US Sanctions Against North Korea: Turning Into a Country Of Mushrooms

by Wendy Wysong
April 22, 2015
in Compliance
North Korea

with contributing author Ali Burney

Just a month after new US sanctions were announced in January 2015, Kim Jong-un, the leader of the Democratic People’s Republic of Korea (“North Korea“), announced his 2015 political slogans, including the plan to “turn ours into a country of mushrooms . . .“[1]  Through its economic sanctions programs, the United States has long reinforced Kim Jong-un’s mushroom management of his country,[2] at least with regard to keeping the country in the dark leaving the dictator to fertilize the country as he sees fit.

In contrast to other US economic sanctions programs, which tighten and loosen periodically, such as those imposed on Cuba, Myanmar, and even Iran, in most part, the sanctions imposed on North Korea under the Obama administration have twisted only in one direction. The January 2015 sanctions further tighten the screws on this economically isolated country.

US Economic Sanctions and Export Controls

Under the economic sanctions administered by the US Department of the Treasury’s Office of Foreign Assets Control (“OFAC“):

  • US Persons must block the assets of, and cannot do business with or provide services to Specially Designated Nationals (“SDNs“) of North Korea, including entities 50 percent or more owned by the SDNs;
  • US Persons are prohibited from leasing, operating or insuring a North Korean flagged vessel or registering a vessel in North Korea; and
  • North Korean origin goods may not be imported into the United States.

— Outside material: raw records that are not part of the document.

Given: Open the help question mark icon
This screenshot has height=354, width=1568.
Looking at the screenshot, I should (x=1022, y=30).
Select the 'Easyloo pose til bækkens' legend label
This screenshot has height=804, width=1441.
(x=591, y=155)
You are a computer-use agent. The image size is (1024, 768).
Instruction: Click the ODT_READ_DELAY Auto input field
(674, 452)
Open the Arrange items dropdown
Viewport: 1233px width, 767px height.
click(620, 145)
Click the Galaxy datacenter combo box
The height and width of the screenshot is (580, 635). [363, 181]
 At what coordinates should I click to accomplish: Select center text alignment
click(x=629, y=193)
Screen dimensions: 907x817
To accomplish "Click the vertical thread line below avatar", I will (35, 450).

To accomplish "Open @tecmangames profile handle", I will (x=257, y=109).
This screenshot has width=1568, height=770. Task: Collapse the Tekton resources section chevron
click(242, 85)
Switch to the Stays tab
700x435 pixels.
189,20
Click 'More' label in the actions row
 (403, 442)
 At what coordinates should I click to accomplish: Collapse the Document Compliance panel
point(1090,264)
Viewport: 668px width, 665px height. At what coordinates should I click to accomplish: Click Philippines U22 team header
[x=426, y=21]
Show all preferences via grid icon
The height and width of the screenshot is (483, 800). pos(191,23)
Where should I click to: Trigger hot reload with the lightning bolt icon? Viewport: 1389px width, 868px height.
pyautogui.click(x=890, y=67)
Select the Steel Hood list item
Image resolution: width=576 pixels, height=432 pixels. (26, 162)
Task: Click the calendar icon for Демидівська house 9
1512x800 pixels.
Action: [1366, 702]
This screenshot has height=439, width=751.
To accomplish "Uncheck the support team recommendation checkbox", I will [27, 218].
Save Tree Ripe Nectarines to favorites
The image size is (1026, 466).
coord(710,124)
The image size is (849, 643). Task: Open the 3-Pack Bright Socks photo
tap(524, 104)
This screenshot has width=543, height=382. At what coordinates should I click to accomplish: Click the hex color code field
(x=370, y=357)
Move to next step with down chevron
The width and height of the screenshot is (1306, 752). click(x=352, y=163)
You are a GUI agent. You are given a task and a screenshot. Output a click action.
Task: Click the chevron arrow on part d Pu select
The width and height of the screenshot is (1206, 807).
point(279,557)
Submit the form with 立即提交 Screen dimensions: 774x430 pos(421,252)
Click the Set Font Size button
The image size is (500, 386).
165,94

The US import ban is particularly important for Chinese and South Korean companies that export goods to the United States, because it “extends to goods, services, and technology from North Korea that are used as components of finished products of, or substantially transformed in, a third country.”  As such, companies that rely on North Korean products as part of the supply chain may face potential OFAC enforcement risk to the extent that they use North Korean components for exports to the United States.

US export controls, administered by the US Department of Commerce’s Bureau of Industry and Security generally prohibit unlicensed exports and re-exports to North Korea of commercial and dual-use products.  In addition, US export controls ban exports of luxury goods, such as wines, cigars, jewellery, art, clocks, clothes, and sports equipment. With regard to the last restriction, basketball celebrity Dennis Rodman found himself under investigation by OFAC for the high-end gifts he brought to North Korea in January 2014, including custom suits, a fur coat, bottles of Jameson and a designer handbag for the leader’s wife, totalling about $10,000.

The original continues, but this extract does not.